また、チェーホフの小説や劇(例えば日本で有名な『かもめ』等)が、筋がなく、登場人物に共感しにくい、と当初はあまり理解されなかった点についても、グルニエは、たぶん、人生に似ているからだと解釈しつつ、登場人物が「ほんのちょっとした端役でも」、何らかの生きる不幸を背負わされている点に着目し、次のように述べています。
(そのため)各瞬間が失敗であるように見える。そしてそうした瞬間の連続の最後に残るのは<果たされなかった>という印象である。この未完の味こそが真のテーマなのだ。
12日にふたご座から数えて「哲学」を意味する9番目のみずがめ座で下弦の月を迎えていく今週のあなたもまた、本書の構成や着目点、指摘に通底するような軽やかさ、余韻をいかに自身の活動にもたらせるかということがテーマとなっていくでしょう。
本と付き合う3つの態度
外山滋比古は名著『知的創造のヒント』の中で、本との付き合いは人間同士の付き合いと似ていて、はじめは仲良くしていてもやがて意見が合わなくなったり互いの期待に沿わなくなって別れ別れになるものとしつつも、そこには大きく3つの道があると述べています。
第一は、どんなにおもしろい本でも必ずどこかに不満が起きるところがあるので、そこを押し広げていって批判や批評を展開するという否定的創造の道。しかしこれはどこか哀れな気がするとも吐露しています。第二はその逆で、すぐれた教科書などを読むときのように、どこまでも信用し、言われるがままに付いていくやり方。しかしこれも受容一辺倒が固定化してしまうと、本を読むというより“本に読まれる”ようになってしまう。
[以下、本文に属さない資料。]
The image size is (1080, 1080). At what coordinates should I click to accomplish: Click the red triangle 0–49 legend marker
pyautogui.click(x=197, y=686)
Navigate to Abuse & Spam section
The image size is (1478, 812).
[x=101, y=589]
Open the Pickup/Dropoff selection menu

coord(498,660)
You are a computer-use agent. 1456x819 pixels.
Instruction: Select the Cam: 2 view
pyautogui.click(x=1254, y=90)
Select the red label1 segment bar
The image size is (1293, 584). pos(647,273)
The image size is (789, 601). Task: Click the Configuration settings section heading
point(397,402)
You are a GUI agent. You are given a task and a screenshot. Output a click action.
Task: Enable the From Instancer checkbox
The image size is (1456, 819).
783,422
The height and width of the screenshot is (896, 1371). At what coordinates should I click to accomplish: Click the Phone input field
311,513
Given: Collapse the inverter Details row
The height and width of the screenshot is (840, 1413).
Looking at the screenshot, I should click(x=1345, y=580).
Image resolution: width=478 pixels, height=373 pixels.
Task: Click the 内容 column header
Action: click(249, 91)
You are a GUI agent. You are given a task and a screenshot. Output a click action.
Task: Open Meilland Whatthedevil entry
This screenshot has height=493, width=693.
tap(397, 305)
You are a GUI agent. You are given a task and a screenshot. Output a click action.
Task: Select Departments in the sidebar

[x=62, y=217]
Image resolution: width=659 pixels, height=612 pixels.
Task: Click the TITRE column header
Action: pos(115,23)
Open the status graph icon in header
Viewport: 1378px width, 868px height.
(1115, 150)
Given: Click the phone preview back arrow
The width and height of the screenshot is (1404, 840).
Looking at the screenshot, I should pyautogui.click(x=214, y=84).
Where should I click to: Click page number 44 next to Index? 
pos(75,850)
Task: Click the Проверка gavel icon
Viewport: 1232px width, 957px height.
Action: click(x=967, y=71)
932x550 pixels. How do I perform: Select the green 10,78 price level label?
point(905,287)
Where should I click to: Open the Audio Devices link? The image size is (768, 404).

その点、第三は本がおもしろくなってきたところで、あえてその本と別れるのだそう。もちろん、それでは十分な知識を本からインストールすることはできません。ただその代わり、自然に新しい考えを持つことは可能だと言います。
これは本を読むにも慣性が働いており、読み切らないで、おもしろくなりそうなところで、つまりスピードが出てきたところで、そこに生じる慣性を利用して自分の考えを浮かびかがらせようとすることに主眼があるのだそうで、こういう本の読み方を自覚的に行うにはかなりの自制心や明確な目的意識が必要なように思います。
その意味で今週のふたご座もまた、本であれ人間関係であれ、「どうしたら感謝をもって関わりを終えられるか」ということを念頭に置いてみるといいかも知れません。